-- START EXERCISE INPUTS --
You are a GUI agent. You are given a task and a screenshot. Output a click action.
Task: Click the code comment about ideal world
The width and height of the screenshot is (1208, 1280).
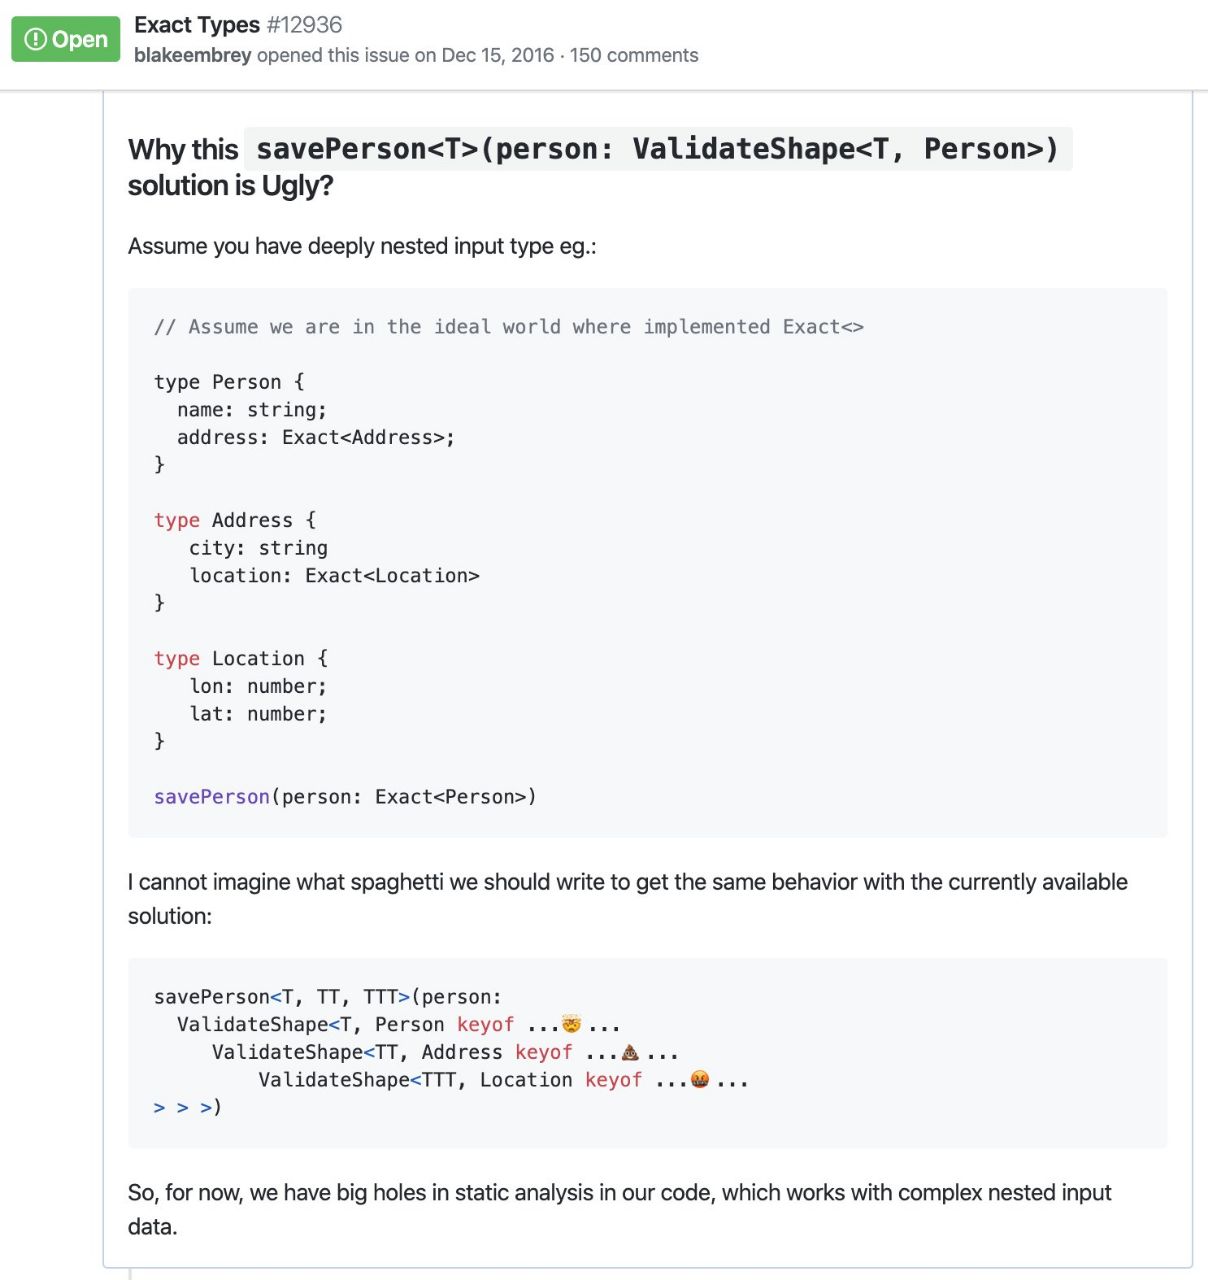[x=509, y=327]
-- END EXERCISE INPUTS --
-- START EXERCISE INPUTS --
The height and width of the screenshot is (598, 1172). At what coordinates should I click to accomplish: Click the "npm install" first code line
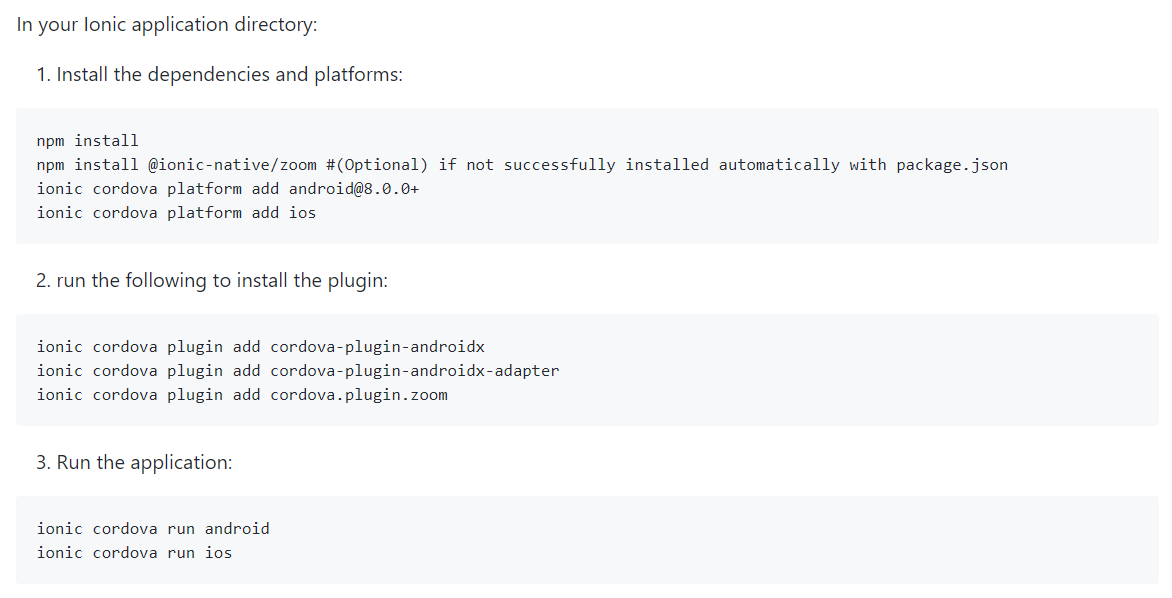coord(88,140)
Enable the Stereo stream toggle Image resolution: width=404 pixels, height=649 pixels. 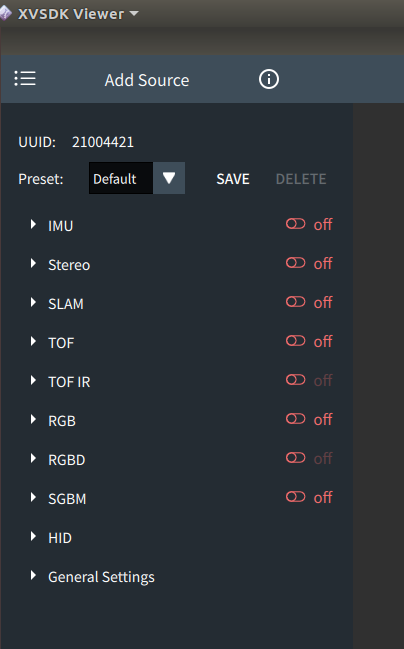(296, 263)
-- END EXERCISE INPUTS --
-- START EXERCISE INPUTS --
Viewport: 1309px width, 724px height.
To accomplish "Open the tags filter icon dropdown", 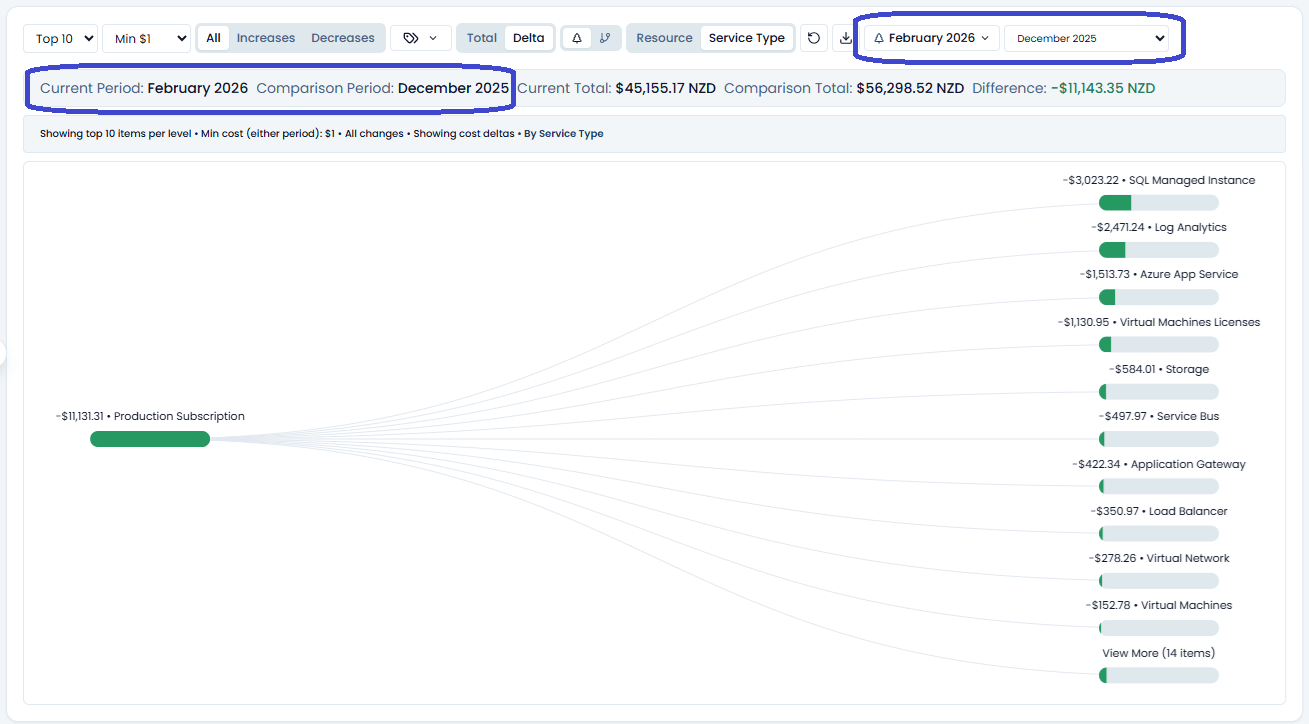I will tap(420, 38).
-- END EXERCISE INPUTS --
AIM —
Starting at the line that contains "You are a GUI" and ending at the line that contains "[x=509, y=327]", arrange that material as a JSON list of strings, one string per line, with blank lines left out. Leave the pictures out of the answer.

ANSWER BELOW —
[
  "You are a GUI agent. You are given a task and a screenshot. Output a click action.",
  "Task: Click the code comment about ideal world",
  "The width and height of the screenshot is (1208, 1280).",
  "[x=509, y=327]"
]